Compile and execute relational expressions, logical expressions, if/else statements, multiple
statement bodies, and while loops.
You should write a driver program that takes a text file as a command line argument and then
processes it using your compiler.
The compiler should parse the input for a sequence of statements and generate a code tree
representing that expression.
The code tree is then used to generate machine code instructions to be executed later.
Your compiler should recognize the keywords “true” and “false”.
Hint1: These should be recognized at the lowest level of the expression parser, along with integer
constants, string constants, and variables.
Hint2: Since the token type for these keywords is an identifier, the test for these keywords will
need to take place before variables are recognized.
You should have a new code tree node type for logical (boolean) constants.

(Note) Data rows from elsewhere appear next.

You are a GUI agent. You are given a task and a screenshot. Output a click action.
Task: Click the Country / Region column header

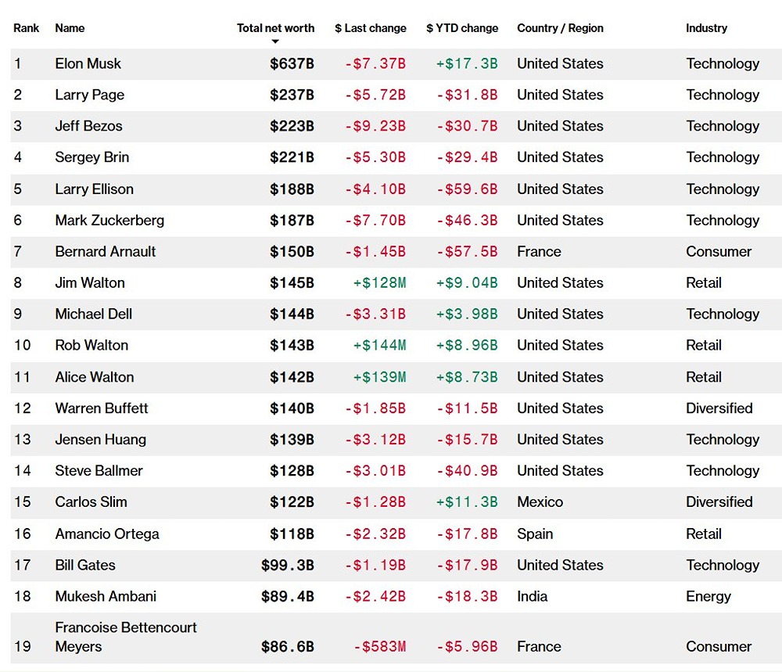tap(560, 28)
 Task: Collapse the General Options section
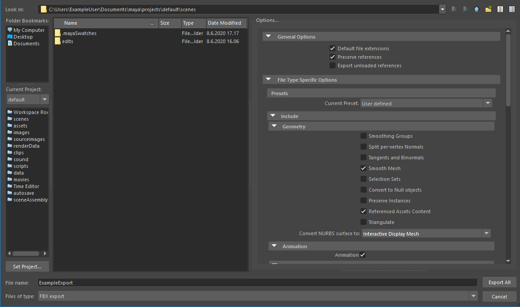(269, 36)
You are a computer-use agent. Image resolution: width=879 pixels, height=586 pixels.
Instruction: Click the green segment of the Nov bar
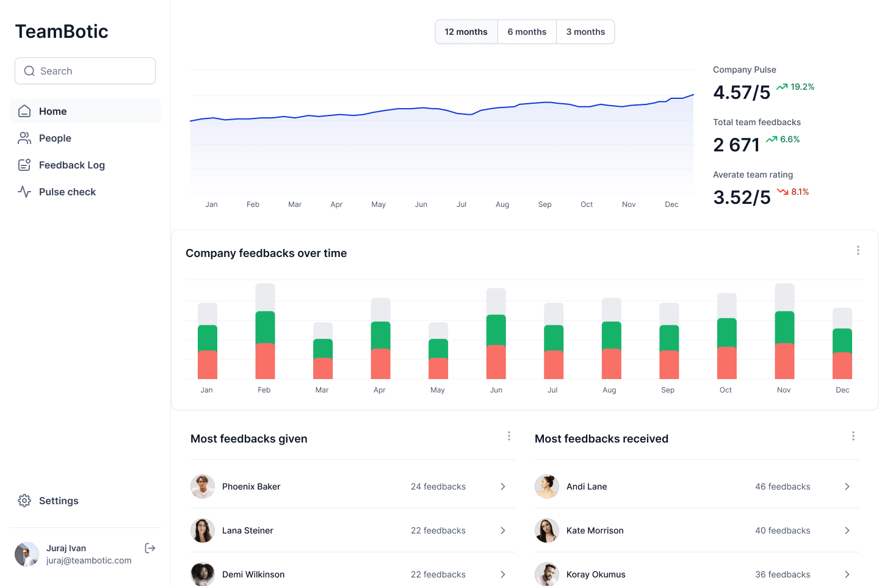(x=784, y=327)
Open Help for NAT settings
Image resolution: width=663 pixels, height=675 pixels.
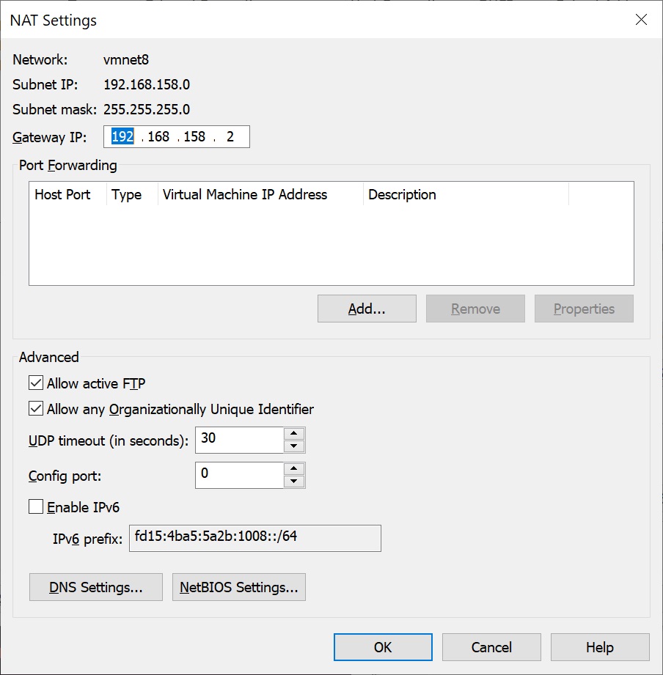point(600,647)

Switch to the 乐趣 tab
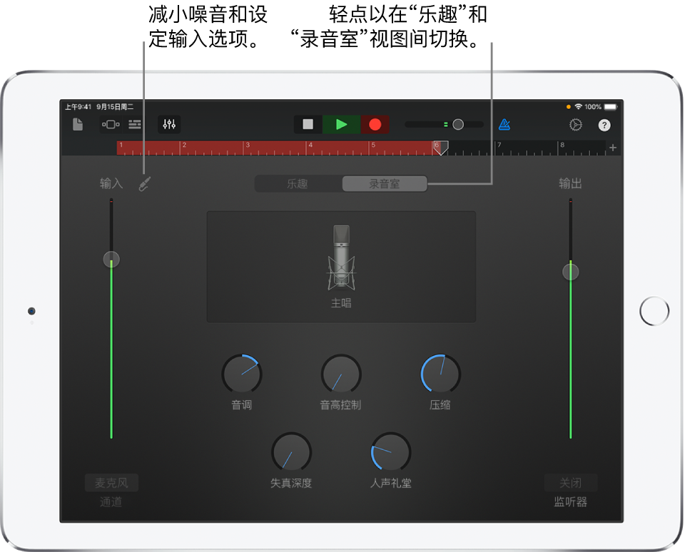tap(298, 183)
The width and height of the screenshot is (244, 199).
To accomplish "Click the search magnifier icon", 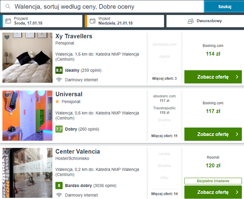I will (x=8, y=6).
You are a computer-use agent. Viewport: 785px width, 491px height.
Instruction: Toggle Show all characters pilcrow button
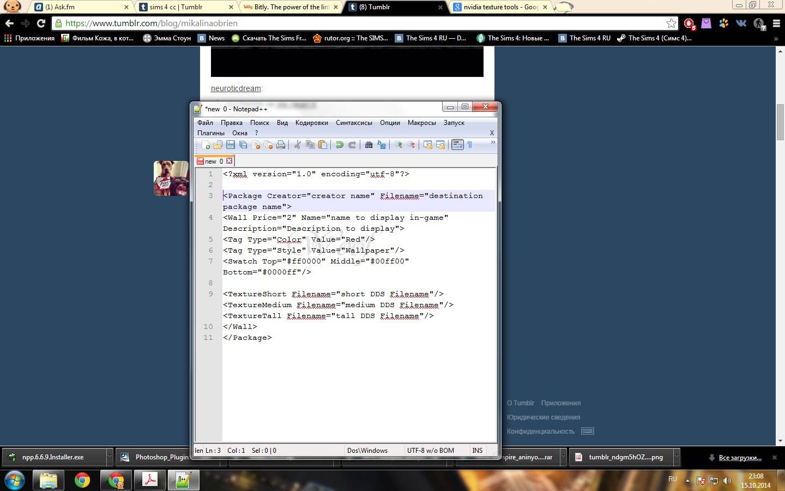click(469, 145)
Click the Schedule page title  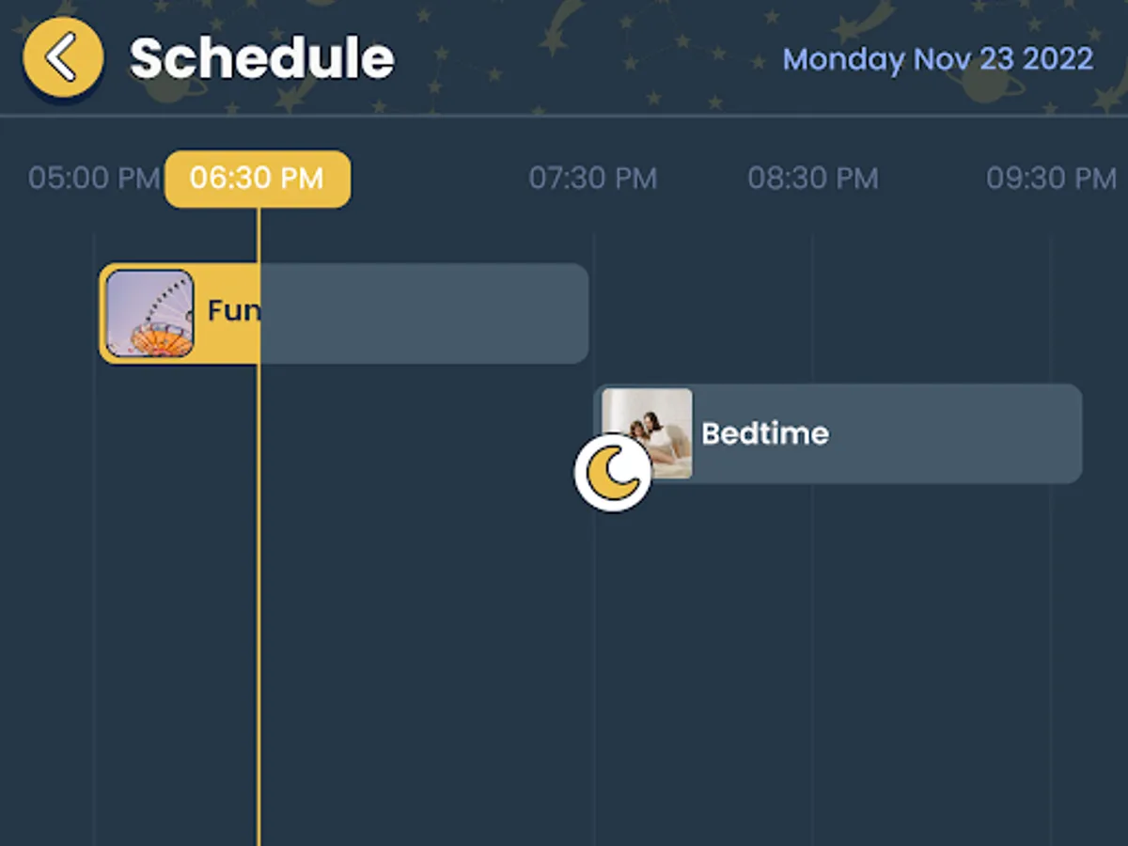[x=261, y=59]
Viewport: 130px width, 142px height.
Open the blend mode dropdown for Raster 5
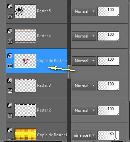pyautogui.click(x=84, y=11)
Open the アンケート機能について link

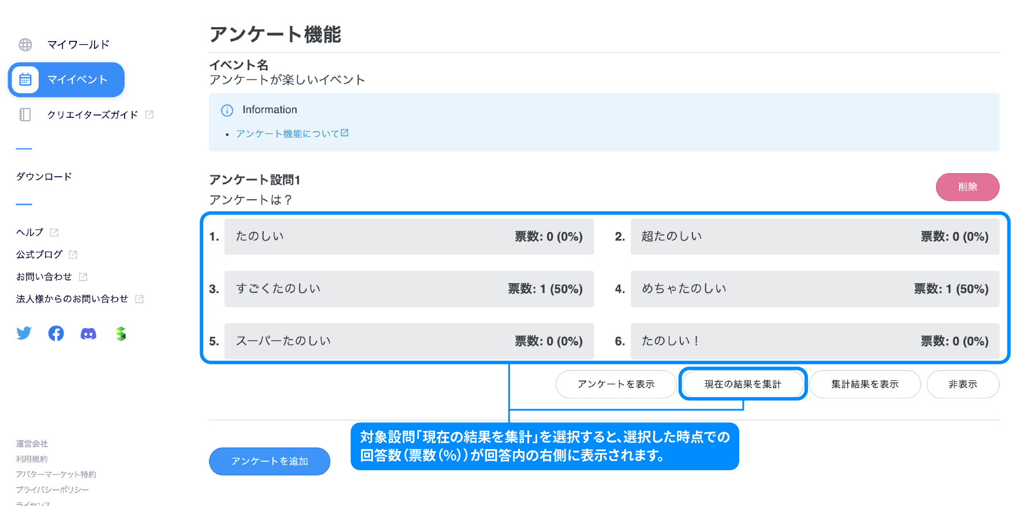(287, 134)
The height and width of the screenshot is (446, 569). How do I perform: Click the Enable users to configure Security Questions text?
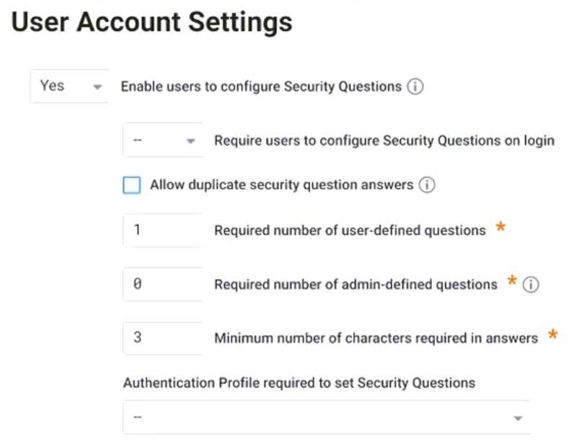pyautogui.click(x=260, y=86)
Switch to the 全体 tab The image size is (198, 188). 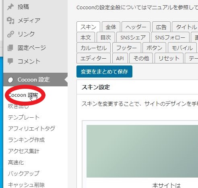tap(111, 27)
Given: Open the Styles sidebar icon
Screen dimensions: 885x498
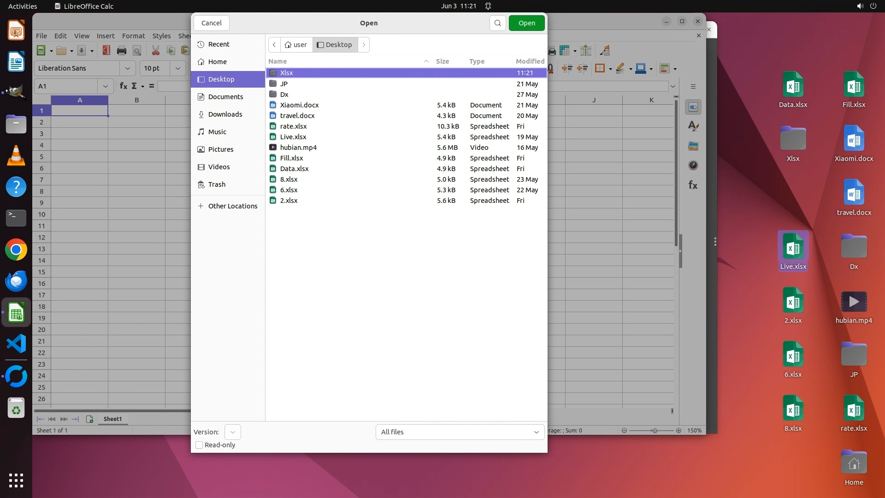Looking at the screenshot, I should coord(693,126).
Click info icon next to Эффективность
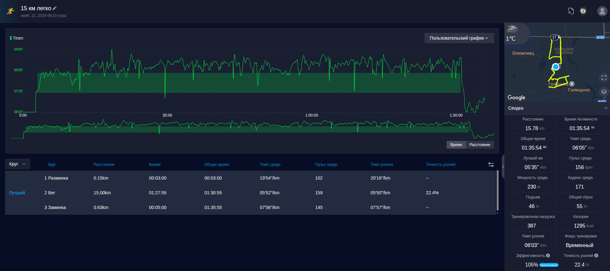The height and width of the screenshot is (271, 610). pyautogui.click(x=548, y=256)
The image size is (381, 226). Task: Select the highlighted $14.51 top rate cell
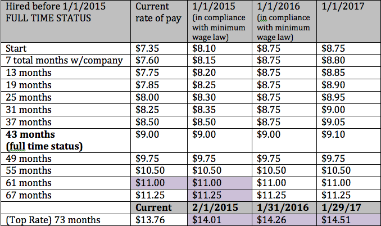pos(348,220)
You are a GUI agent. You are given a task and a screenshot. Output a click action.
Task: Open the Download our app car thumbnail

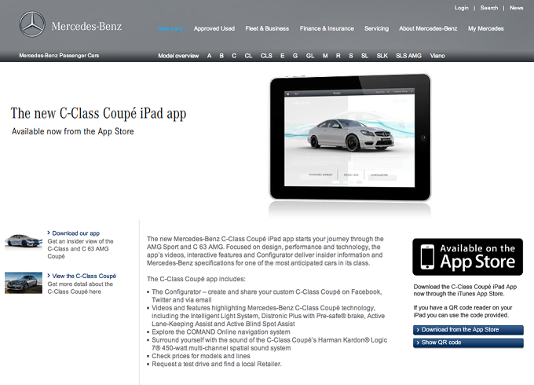24,241
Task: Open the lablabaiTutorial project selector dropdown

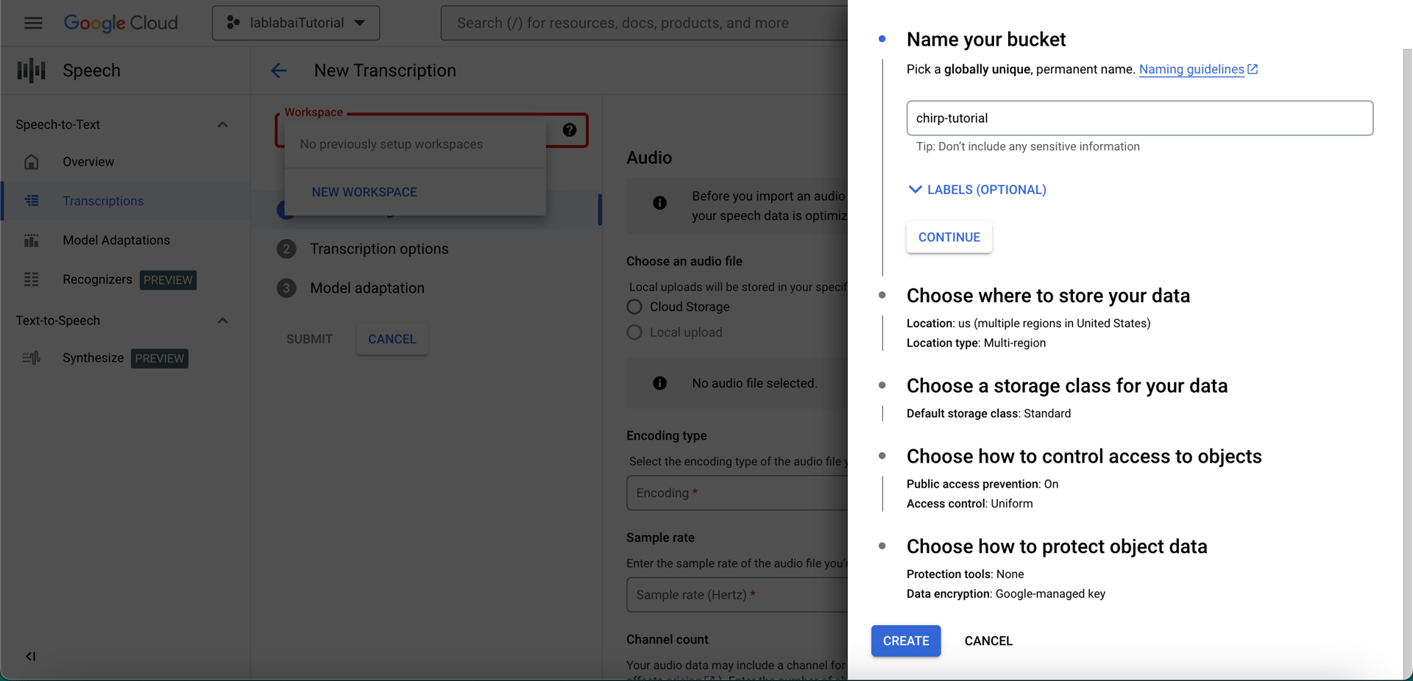Action: click(x=296, y=23)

There should be storage in the node for the value (true or false),
just like you have internal storage for integer constants.
The result type of the constant expression should be a boolean type.
Your nodes should be able to handle boolean return values as well as the int4 and string values
they currently handle.
The code generation for the print() function should be modified to handle boolean values as well.
A boolean variable type for the language will NOT be implemented at this time.
The code generation for these constants should simply place a 1 or 0 into the accumulator for true
and false respectively. Hint: Immediate values are not needed.
These are the six standard operators for comparing numeric values: <, <=, >, >=, =, ~=. Only
comparisons of int4 expressions need be implemented.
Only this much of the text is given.